My series of tapestry stone walls was inspired by seeing sprouts poking through a split in a wall of rusted steel at a nearby park and by lyrics in Leonard Cohen’s song Anthem: “There is a crack in everything. That’s where the light comes in.” Often, those who see these tapestries later tell me about-- or show me a photo ---of a plant they would have never noticed, such as a sprout of plant growing out of a sewer lid.
The rough texture of these stones is intended to elicit a wish to touch them, as do stone walls. The color, size, shape and texture of each stone varies as do those in walls, yet together they create beauty and a background for hope. The plants are tiny but strong as they push through and out of the cracks to the light they need.

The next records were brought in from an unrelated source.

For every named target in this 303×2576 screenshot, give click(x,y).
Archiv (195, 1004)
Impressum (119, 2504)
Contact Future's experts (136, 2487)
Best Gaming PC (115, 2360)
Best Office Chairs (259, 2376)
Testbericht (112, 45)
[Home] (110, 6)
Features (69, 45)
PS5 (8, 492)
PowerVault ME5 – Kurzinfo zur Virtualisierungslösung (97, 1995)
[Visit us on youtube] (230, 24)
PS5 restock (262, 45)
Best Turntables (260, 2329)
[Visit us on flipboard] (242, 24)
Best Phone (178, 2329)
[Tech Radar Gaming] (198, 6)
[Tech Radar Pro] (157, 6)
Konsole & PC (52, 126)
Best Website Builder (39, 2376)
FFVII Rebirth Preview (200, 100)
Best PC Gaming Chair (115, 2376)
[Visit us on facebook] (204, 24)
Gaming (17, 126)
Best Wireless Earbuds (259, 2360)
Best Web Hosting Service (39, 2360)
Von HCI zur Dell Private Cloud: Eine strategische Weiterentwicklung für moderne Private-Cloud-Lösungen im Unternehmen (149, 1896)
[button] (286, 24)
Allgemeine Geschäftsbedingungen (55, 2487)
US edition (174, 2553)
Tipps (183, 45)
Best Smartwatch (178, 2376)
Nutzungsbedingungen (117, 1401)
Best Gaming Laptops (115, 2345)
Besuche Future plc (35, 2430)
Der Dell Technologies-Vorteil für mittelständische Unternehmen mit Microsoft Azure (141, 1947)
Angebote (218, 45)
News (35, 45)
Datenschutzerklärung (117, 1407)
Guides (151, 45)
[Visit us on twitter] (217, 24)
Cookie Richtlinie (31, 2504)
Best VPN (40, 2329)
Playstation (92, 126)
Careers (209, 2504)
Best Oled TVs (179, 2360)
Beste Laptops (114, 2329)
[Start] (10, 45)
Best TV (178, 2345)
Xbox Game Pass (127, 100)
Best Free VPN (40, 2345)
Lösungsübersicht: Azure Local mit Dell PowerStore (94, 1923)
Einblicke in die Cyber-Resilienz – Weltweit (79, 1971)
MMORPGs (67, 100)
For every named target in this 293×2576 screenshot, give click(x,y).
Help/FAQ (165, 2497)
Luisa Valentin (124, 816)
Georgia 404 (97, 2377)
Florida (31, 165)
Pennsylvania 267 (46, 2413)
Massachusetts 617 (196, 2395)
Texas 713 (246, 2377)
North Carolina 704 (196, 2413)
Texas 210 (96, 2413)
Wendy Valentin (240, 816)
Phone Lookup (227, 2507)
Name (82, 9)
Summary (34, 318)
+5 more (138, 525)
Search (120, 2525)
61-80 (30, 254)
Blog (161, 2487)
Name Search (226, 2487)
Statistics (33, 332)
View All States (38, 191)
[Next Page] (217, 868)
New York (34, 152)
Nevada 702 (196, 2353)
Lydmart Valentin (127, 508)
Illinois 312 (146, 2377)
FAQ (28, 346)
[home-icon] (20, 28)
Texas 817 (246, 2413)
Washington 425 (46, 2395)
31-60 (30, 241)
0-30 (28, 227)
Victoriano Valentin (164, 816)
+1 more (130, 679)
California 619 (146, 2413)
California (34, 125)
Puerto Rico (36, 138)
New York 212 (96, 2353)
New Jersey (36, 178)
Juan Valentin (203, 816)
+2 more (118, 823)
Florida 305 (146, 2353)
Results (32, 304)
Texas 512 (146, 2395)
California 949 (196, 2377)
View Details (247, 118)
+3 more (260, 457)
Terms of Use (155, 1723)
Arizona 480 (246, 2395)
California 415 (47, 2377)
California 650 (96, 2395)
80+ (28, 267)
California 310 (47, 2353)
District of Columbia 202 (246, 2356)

The tapestry of the beauty of clouds over beach snow is the first of a series.
Carroll Cradock 2025
Guiding Themes of My Work
PERSISTENCE • HOPE • NATURE • MAKING INVISIBLE VISIBLE •
About Carroll
Carroll Cradock began teaching herself to weave shortly after completing graduate school in psychology. Working first on a four-harness table loom and a rigid heddle loom, she was drawn from the outset not to functional textiles but to creating original tapestries. She designed both the images and the weaving structures herself, motivated by a desire to make something entirely her own after the limited creative freedom she experienced during graduate school. Over the past decade, she has expanded her skills through courses at the Art Institute of Chicago and the Chicago Weaving School. From the beginning, her work has featured multilayered compositions, often constructed from panels that interact visually to create depth and complexity.

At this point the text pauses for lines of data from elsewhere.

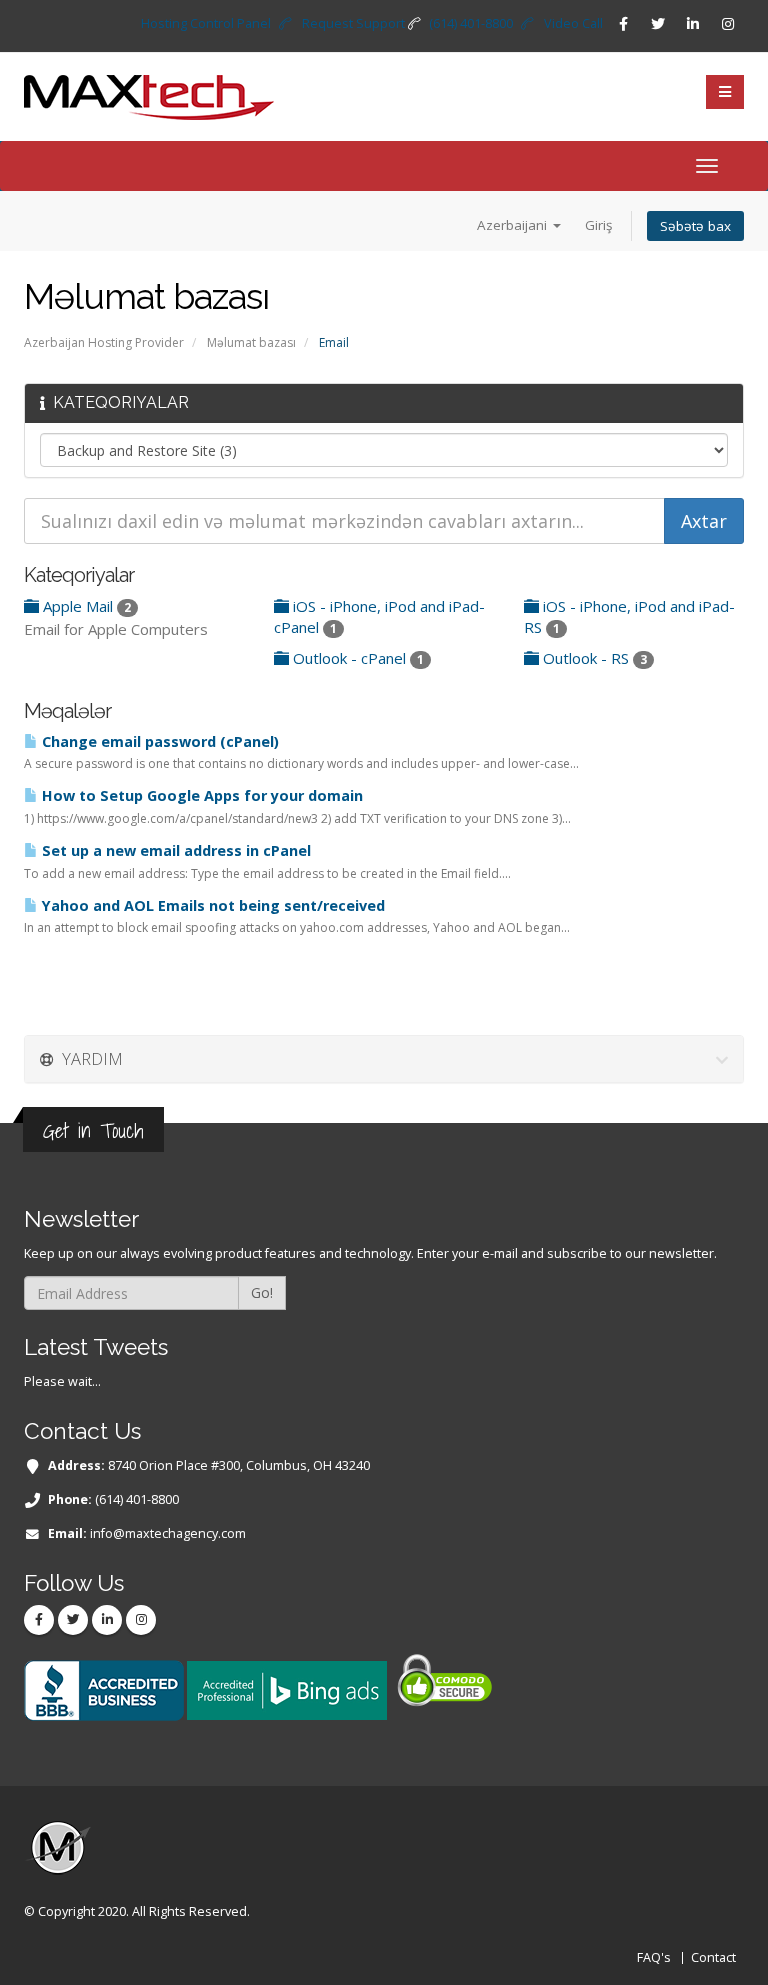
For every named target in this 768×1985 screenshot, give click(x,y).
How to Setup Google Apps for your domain (200, 795)
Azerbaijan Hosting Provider (104, 342)
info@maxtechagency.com (168, 1533)
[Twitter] (658, 24)
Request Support (353, 23)
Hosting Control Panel (206, 23)
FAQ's (654, 1957)
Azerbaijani (514, 225)
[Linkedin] (693, 24)
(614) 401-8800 (471, 23)
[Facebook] (623, 24)
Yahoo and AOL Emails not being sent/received (211, 905)
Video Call (573, 23)
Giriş (598, 225)
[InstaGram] (728, 24)
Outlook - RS (593, 658)
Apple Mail (85, 606)
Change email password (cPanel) (158, 741)
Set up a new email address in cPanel (174, 850)
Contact (713, 1957)
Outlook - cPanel (356, 658)
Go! (262, 1292)
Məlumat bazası (251, 342)
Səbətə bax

Across the years, a consistent theme has guided Cradock’s weaving: revealing positive elements of the natural world that exist quietly within everyday life but are easily overlooked. Her tapestries aim to make visible small but meaningful signs of resilience, beauty, and hope. In earlier works, she created panels depicting the subtle beauty of fields glimpsed from train windows—passing landscapes that most people notice only briefly. More recently, she has explored the intricate texture and depth of tree bark, as seen in works such as Grove of Birch Tree Trunks, where close attention to surface, pattern, and variation reveals the quiet richness of the natural world.
This focus is especially evident in her series of tapestry stone walls. Inspired partly by childhood memories of growing up in a family of stone builders in Missouri and by Leonard Cohen’s lyric, “There is a crack in everything. That’s where the light comes in,” these works depict small plants pushing through cracks in stone—quiet symbols of persistence, renewal, and hope.